## Work required:
Look through the entries below. Report each line that has the word "Given" in it.
┏━━
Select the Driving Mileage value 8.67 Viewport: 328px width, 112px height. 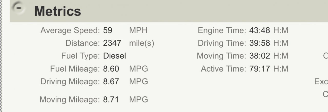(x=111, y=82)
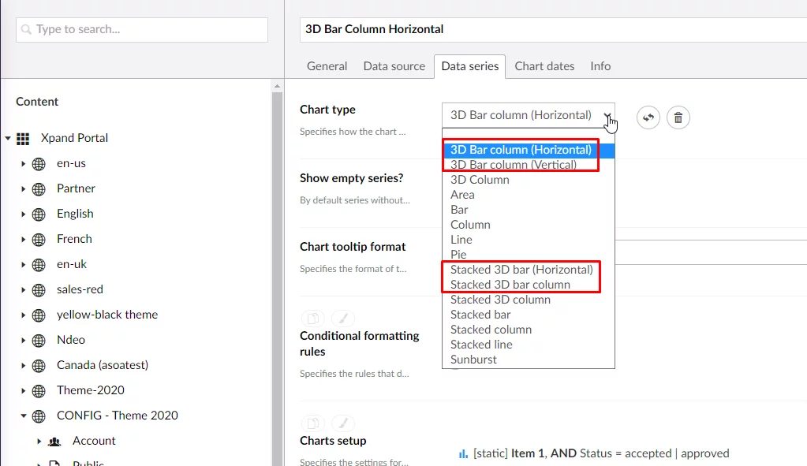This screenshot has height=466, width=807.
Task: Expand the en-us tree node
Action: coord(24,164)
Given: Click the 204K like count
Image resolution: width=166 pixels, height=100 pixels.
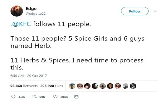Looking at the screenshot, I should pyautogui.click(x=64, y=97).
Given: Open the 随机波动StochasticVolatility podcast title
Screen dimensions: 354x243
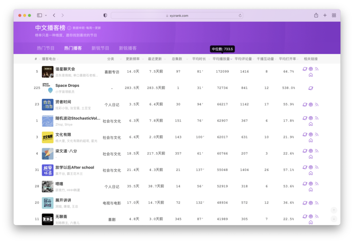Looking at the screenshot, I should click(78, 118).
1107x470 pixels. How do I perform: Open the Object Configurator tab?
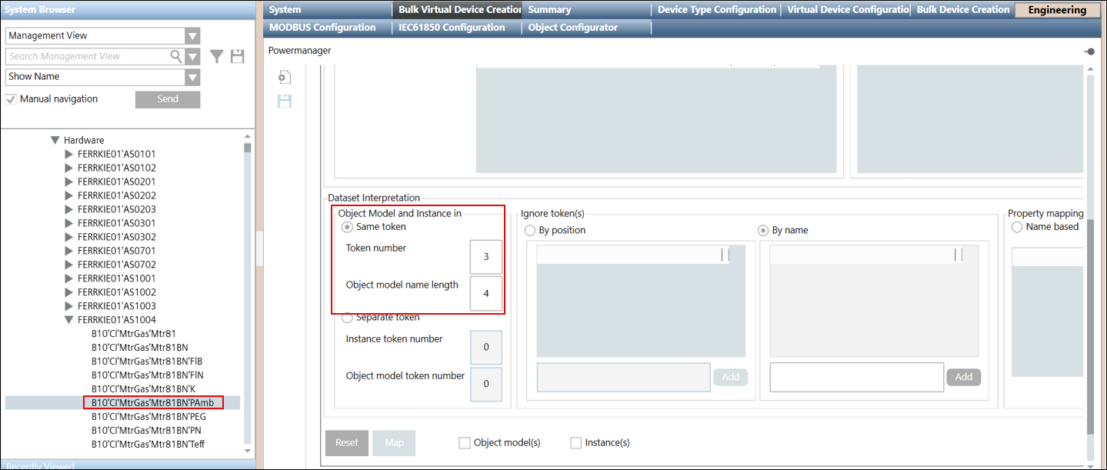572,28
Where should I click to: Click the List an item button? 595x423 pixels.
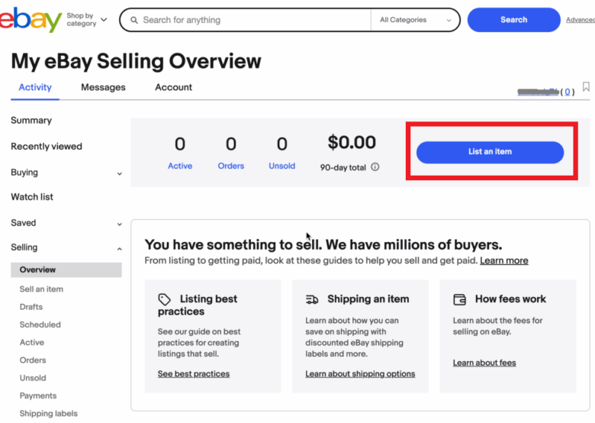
┗━━
## Completed exercise:
Given: Click the 204K like count
Given: Open the 随机波动StochasticVolatility podcast title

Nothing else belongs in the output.